WHAT YOU NEED TO DO:
Starting at the line of the listing below that contains "coordinates (162, 294)." and running through the end of the listing, change every "screenshot" to "image", and write out only those lines with nothing else altered.

SUPPLIED INFORMATION:

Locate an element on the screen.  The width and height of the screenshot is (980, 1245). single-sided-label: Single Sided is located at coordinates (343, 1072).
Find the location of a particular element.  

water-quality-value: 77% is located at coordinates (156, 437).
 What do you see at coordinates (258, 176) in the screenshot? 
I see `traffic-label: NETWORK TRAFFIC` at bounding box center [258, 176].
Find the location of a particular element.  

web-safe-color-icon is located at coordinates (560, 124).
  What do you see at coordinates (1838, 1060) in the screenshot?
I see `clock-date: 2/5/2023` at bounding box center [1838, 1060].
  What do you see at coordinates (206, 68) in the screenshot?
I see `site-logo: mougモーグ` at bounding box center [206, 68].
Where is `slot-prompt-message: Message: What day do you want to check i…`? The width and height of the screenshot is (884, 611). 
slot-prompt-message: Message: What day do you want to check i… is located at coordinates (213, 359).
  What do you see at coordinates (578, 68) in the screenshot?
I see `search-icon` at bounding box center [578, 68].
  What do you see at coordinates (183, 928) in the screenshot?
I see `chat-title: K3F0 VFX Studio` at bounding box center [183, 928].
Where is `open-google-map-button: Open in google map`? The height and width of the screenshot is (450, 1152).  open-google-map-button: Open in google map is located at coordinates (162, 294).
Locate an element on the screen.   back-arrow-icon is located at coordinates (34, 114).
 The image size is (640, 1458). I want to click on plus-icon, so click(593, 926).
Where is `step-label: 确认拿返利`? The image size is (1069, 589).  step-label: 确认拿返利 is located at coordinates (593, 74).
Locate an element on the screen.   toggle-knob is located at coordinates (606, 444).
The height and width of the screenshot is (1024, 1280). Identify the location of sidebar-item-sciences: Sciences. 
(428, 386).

EXERCISE OUTPUT:
Where is `open-google-map-button: Open in google map`? The height and width of the image is (450, 1152).  open-google-map-button: Open in google map is located at coordinates (162, 294).
Locate an element on the screen.   back-arrow-icon is located at coordinates (34, 114).
 The image size is (640, 1458). I want to click on plus-icon, so click(593, 926).
Where is `step-label: 确认拿返利`? The image size is (1069, 589).  step-label: 确认拿返利 is located at coordinates (593, 74).
Locate an element on the screen.   toggle-knob is located at coordinates (606, 444).
The height and width of the image is (1024, 1280). Identify the location of sidebar-item-sciences: Sciences. 
(428, 386).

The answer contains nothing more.